Saved data entries
================================

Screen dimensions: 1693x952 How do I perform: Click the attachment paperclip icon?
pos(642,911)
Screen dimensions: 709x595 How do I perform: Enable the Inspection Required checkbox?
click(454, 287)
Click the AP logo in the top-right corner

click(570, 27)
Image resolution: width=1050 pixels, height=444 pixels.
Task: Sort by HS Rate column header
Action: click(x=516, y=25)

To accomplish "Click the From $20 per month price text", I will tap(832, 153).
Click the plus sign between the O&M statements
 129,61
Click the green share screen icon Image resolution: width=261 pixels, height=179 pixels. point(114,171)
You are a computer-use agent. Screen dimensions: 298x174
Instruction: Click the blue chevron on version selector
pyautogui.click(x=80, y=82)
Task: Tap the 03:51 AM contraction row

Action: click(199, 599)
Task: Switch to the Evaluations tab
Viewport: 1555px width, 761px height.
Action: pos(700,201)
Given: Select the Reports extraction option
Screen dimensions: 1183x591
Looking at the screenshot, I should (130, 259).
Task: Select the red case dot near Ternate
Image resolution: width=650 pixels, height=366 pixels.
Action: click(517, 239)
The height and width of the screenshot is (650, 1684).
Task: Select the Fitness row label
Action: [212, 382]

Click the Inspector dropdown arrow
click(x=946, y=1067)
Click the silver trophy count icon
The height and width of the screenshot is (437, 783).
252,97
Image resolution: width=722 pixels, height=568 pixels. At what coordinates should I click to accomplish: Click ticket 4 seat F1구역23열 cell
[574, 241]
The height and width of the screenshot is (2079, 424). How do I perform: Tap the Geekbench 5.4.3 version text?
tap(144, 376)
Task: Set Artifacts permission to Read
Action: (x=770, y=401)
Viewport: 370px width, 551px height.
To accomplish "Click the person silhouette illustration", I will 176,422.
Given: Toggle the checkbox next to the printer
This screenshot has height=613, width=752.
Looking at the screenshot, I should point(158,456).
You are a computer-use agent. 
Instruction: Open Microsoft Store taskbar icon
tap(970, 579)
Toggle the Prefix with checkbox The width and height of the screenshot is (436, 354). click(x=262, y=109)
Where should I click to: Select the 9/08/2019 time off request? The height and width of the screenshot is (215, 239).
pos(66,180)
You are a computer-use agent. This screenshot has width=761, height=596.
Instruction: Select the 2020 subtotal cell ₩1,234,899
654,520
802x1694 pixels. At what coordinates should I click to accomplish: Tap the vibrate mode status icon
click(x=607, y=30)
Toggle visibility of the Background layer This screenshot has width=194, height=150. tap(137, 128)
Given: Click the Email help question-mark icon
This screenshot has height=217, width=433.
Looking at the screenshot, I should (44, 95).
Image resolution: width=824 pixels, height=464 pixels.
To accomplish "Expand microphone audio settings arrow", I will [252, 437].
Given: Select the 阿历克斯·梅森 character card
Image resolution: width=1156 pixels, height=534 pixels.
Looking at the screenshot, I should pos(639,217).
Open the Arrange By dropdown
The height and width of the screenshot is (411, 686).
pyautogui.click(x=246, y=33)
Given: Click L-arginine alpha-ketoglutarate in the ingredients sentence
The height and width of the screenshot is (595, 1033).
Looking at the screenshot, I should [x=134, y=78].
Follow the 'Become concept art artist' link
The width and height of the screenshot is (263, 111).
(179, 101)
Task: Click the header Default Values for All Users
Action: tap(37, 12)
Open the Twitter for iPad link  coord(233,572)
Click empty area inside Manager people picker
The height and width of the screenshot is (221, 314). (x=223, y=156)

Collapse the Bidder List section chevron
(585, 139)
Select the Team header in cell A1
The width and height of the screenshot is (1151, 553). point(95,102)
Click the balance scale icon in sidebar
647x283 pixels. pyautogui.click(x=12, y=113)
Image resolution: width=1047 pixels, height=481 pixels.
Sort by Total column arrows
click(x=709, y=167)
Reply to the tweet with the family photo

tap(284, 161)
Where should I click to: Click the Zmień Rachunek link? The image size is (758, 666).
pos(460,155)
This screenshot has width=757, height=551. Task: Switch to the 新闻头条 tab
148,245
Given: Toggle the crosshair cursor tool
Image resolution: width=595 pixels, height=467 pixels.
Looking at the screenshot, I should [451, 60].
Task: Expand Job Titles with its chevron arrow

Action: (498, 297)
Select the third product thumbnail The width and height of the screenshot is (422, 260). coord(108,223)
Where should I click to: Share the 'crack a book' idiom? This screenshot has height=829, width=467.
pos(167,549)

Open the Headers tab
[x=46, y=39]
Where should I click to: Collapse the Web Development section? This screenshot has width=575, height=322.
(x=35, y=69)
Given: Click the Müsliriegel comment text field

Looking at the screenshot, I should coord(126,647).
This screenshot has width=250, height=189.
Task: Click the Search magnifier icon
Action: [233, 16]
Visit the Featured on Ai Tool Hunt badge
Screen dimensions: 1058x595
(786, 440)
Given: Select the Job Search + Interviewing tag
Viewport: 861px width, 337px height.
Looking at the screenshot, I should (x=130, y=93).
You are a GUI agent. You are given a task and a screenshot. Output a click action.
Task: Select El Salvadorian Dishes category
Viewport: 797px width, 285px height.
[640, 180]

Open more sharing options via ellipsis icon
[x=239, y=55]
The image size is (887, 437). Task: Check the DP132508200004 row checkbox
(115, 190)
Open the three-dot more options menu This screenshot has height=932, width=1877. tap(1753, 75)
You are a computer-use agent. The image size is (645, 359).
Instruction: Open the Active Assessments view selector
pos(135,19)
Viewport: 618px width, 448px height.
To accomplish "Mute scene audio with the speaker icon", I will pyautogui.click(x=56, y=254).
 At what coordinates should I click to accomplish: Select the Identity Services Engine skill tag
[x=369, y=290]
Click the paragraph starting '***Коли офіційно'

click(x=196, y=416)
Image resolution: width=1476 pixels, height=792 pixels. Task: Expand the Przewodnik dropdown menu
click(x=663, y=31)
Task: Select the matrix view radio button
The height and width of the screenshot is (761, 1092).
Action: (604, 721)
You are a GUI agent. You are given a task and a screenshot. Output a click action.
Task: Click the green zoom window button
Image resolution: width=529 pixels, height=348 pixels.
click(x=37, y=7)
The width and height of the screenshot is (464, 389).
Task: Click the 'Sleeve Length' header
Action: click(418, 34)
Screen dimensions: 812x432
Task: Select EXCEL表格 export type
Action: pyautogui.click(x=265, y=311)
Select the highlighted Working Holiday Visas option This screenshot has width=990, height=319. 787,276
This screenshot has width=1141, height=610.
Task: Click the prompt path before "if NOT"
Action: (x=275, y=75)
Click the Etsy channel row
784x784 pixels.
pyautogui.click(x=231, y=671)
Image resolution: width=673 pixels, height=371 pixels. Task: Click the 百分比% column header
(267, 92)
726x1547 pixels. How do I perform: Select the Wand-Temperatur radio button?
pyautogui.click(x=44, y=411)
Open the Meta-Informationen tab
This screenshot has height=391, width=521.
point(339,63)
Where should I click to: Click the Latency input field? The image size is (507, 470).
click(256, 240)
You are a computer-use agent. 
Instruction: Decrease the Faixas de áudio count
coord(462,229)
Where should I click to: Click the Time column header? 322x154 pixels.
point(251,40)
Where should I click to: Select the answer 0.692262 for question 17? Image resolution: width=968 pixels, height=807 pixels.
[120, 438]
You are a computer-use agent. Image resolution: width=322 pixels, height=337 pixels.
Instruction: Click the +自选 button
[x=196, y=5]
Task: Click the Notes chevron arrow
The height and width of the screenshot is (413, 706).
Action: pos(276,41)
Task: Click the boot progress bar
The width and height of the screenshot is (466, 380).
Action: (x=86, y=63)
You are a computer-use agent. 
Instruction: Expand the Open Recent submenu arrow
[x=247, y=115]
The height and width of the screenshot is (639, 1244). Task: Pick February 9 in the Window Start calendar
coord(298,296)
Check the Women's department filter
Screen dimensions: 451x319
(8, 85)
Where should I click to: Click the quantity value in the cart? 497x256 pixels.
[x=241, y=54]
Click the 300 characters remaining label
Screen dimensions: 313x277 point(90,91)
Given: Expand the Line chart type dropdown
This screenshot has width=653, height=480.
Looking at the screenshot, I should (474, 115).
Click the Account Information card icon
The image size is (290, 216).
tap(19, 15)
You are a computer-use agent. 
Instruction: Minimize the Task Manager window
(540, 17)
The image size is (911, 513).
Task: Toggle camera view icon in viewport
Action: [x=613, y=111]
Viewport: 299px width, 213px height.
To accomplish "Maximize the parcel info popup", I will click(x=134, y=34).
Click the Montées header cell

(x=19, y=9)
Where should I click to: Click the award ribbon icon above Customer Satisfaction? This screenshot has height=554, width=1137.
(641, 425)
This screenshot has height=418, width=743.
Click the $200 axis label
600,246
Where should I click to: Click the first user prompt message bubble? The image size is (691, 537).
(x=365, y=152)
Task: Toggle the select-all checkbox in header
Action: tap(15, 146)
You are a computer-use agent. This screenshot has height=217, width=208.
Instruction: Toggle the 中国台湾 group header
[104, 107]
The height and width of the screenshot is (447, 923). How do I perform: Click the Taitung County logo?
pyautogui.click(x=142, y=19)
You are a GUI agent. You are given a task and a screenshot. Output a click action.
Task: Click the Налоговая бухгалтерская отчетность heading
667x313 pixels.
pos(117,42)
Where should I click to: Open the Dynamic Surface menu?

================================

EXERCISE:
Of the entries listed above, reproduce only the lines starting at the line containing "Viewport: 1555px width, 761px height." and ending at the line containing "Task: Select the red case dot near Ternate". Include both, exactly as they stand.

SOLUTION FOR THIS PROBLEM:
Viewport: 1555px width, 761px height.
Action: pos(700,201)
Given: Select the Reports extraction option
Screen dimensions: 1183x591
Looking at the screenshot, I should (130, 259).
Task: Select the red case dot near Ternate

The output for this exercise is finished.